WORK REQUIRED: Please transcribe the entries exactly and omit the images they contain.

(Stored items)
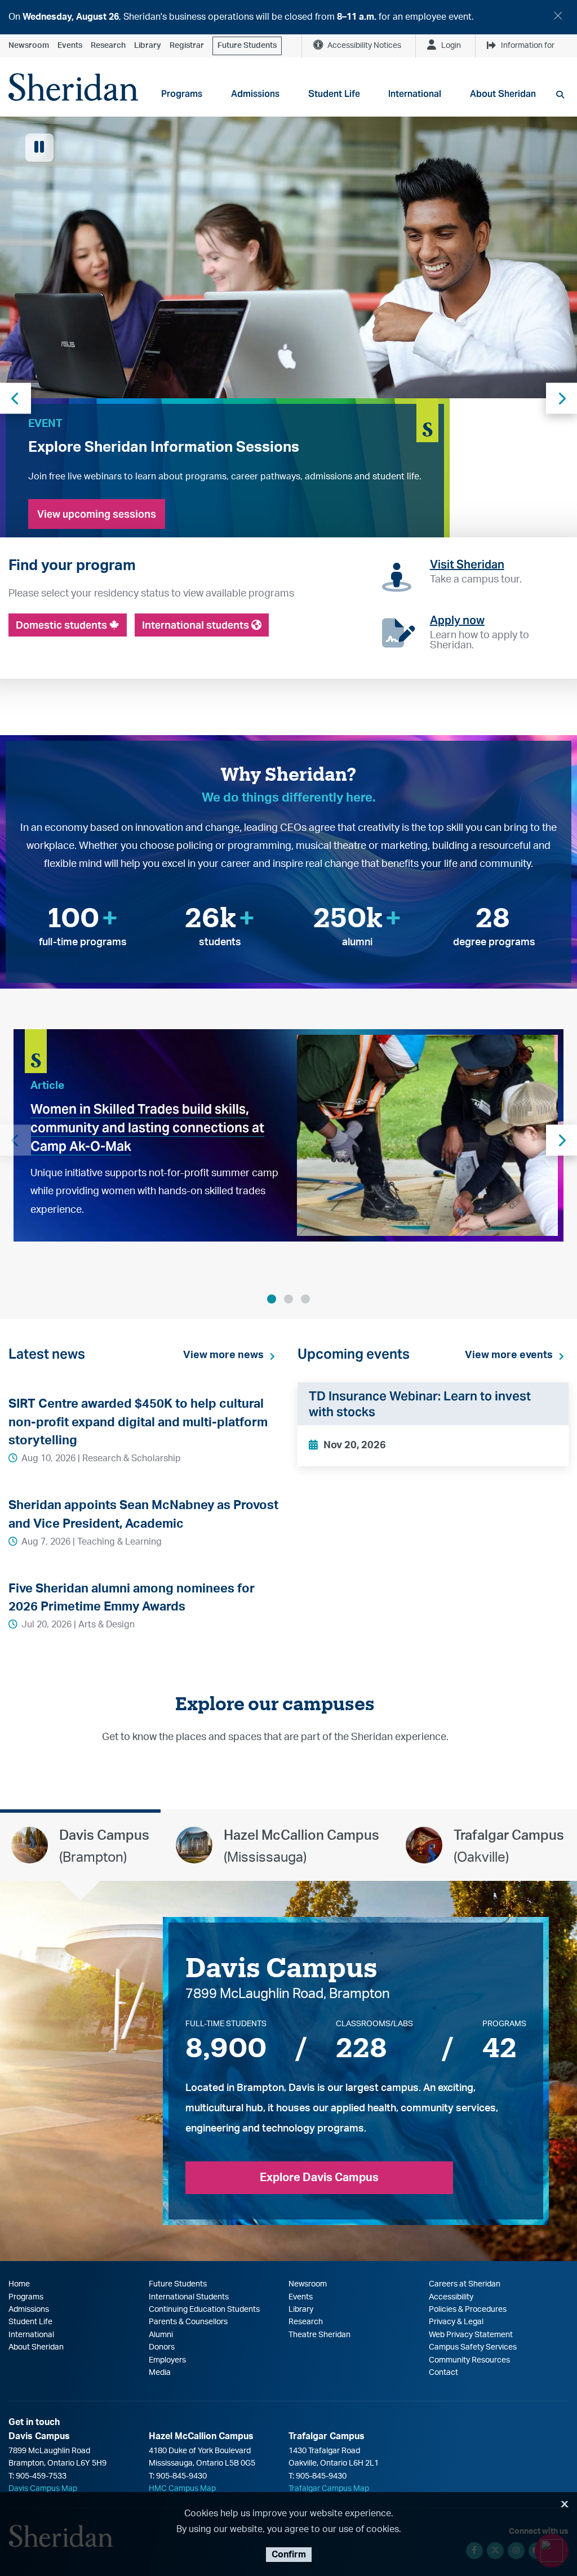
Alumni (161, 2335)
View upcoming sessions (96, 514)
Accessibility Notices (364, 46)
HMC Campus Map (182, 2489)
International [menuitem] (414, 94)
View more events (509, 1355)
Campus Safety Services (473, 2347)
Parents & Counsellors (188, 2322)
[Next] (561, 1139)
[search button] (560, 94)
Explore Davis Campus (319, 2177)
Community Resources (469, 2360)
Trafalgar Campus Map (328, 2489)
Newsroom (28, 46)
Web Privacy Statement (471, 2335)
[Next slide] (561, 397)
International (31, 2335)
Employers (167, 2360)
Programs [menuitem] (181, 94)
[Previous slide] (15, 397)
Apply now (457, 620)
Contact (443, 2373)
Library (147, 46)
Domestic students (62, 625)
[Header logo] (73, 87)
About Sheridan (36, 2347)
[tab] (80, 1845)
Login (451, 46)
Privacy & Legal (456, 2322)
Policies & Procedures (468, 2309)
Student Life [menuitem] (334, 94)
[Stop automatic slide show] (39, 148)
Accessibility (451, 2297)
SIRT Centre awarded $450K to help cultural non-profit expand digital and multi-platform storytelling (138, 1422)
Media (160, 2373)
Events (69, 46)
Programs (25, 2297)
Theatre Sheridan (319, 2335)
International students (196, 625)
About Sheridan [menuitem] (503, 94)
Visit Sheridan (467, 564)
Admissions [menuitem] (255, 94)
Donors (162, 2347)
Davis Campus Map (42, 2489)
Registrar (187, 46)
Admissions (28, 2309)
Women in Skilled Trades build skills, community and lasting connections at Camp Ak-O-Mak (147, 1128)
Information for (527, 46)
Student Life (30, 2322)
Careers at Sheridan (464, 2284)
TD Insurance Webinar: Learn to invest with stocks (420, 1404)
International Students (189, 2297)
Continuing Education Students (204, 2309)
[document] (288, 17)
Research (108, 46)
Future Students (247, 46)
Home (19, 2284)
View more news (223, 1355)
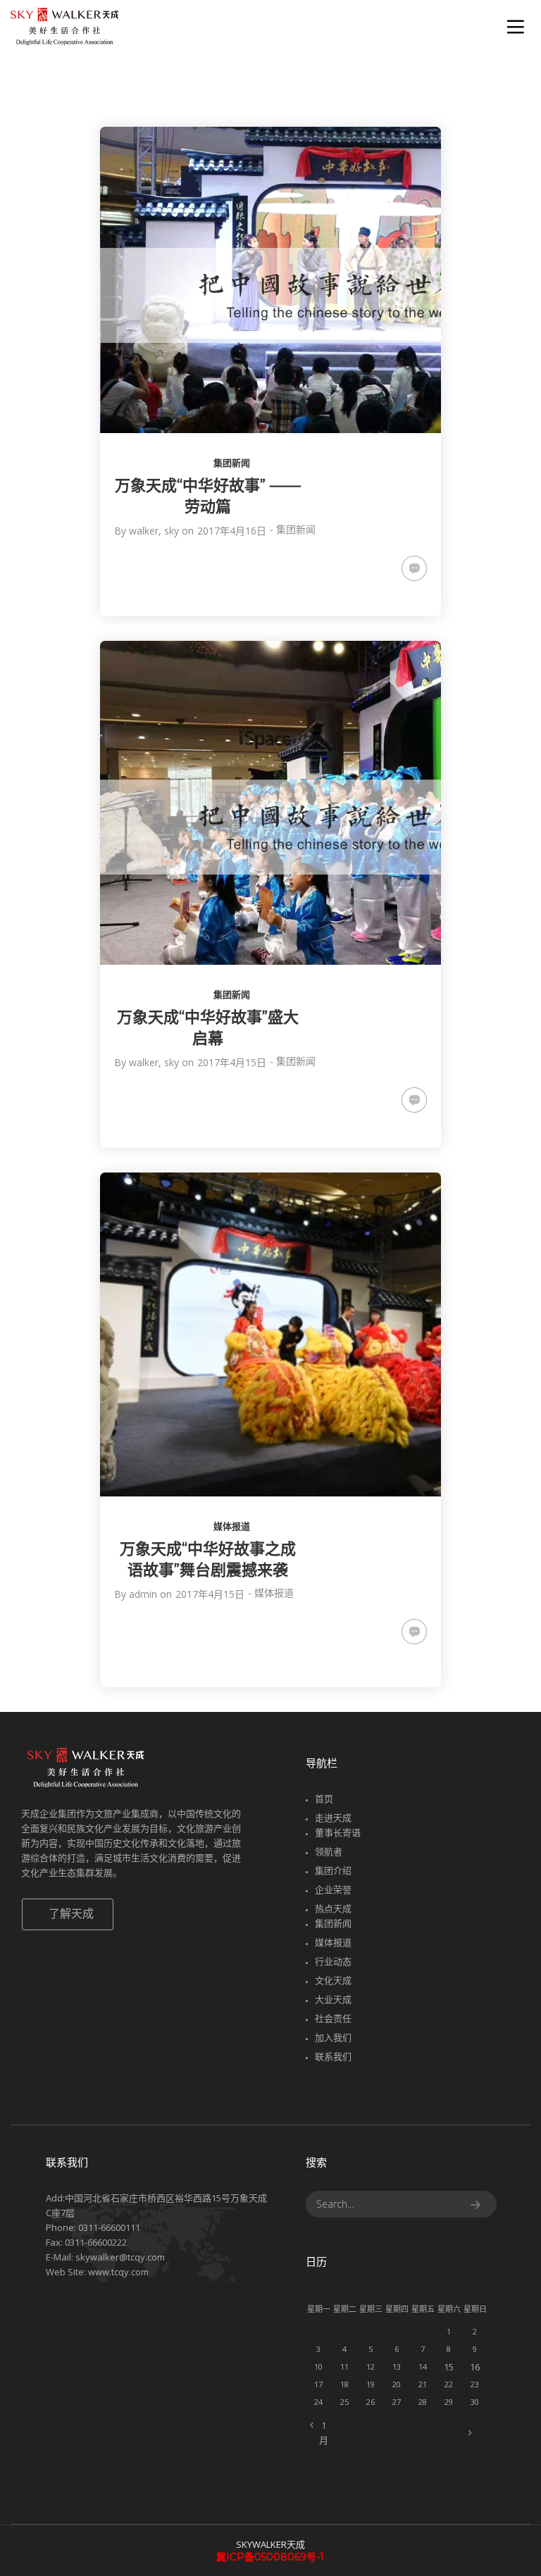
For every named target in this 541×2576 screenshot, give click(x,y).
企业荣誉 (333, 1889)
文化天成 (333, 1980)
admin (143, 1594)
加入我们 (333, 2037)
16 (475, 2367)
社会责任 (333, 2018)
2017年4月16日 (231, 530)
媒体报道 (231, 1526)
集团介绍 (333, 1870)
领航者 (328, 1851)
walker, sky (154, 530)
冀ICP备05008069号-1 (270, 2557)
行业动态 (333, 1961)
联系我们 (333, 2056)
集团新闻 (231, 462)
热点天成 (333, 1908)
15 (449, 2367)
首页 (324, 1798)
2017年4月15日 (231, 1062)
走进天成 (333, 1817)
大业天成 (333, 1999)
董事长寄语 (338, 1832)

ANSWER FOR THE TASK:
Alumni (161, 2335)
View upcoming sessions (96, 514)
Accessibility Notices (364, 46)
HMC Campus Map (182, 2489)
International [menuitem] (414, 94)
View more events (509, 1355)
Campus Safety Services (473, 2347)
Parents & Counsellors (188, 2322)
[Next] (561, 1139)
[search button] (560, 94)
Explore Davis Campus (319, 2177)
Community Resources (469, 2360)
Trafalgar Campus Map (328, 2489)
Newsroom (28, 46)
Web Privacy Statement (471, 2335)
[Next slide] (561, 397)
International (31, 2335)
Employers (167, 2360)
Programs [menuitem] (181, 94)
[Previous slide] (15, 397)
Apply now (457, 620)
Contact (443, 2373)
Library (147, 46)
Domestic students (62, 625)
[Header logo] (73, 87)
About Sheridan (36, 2347)
[tab] (80, 1845)
Login (451, 46)
Privacy & Legal (456, 2322)
Policies & Procedures (468, 2309)
Student Life [menuitem] (334, 94)
[Stop automatic slide show] (39, 148)
Accessibility (451, 2297)
SIRT Centre awarded $450K to help cultural non-profit expand digital and multi-platform storytelling (138, 1422)
Media (160, 2373)
Events (69, 46)
Programs (25, 2297)
Theatre Sheridan (319, 2335)
International students (196, 625)
About Sheridan [menuitem] (503, 94)
Visit Sheridan (467, 564)
Admissions [menuitem] (255, 94)
Donors (162, 2347)
Davis Campus Map (42, 2489)
Registrar (187, 46)
Admissions (28, 2309)
Women in Skilled Trades build skills, community and lasting connections at Camp Ak-O-Mak (147, 1128)
Information for (527, 46)
Student Life (30, 2322)
Careers at Sheridan (464, 2284)
TD Insurance Webinar: Learn to invest with stocks (420, 1404)
International Students (189, 2297)
Continuing Education Students (204, 2309)
[document] (288, 17)
Research (108, 46)
Future Students (247, 46)
Home (19, 2284)
View more news (223, 1355)
For every named target in this 541×2576 screenshot, give click(x,y).
企业荣誉 (333, 1889)
文化天成 (333, 1980)
admin (143, 1594)
加入我们 (333, 2037)
16 (475, 2367)
社会责任 (333, 2018)
2017年4月16日 (231, 530)
媒体报道 (231, 1526)
集团介绍 (333, 1870)
领航者 (328, 1851)
walker, sky (154, 530)
冀ICP备05008069号-1 (270, 2557)
行业动态 (333, 1961)
联系我们 (333, 2056)
集团新闻 (231, 462)
热点天成 (333, 1908)
15 (449, 2367)
首页 (324, 1798)
2017年4月15日 (231, 1062)
走进天成 (333, 1817)
大业天成 (333, 1999)
董事长寄语 (338, 1832)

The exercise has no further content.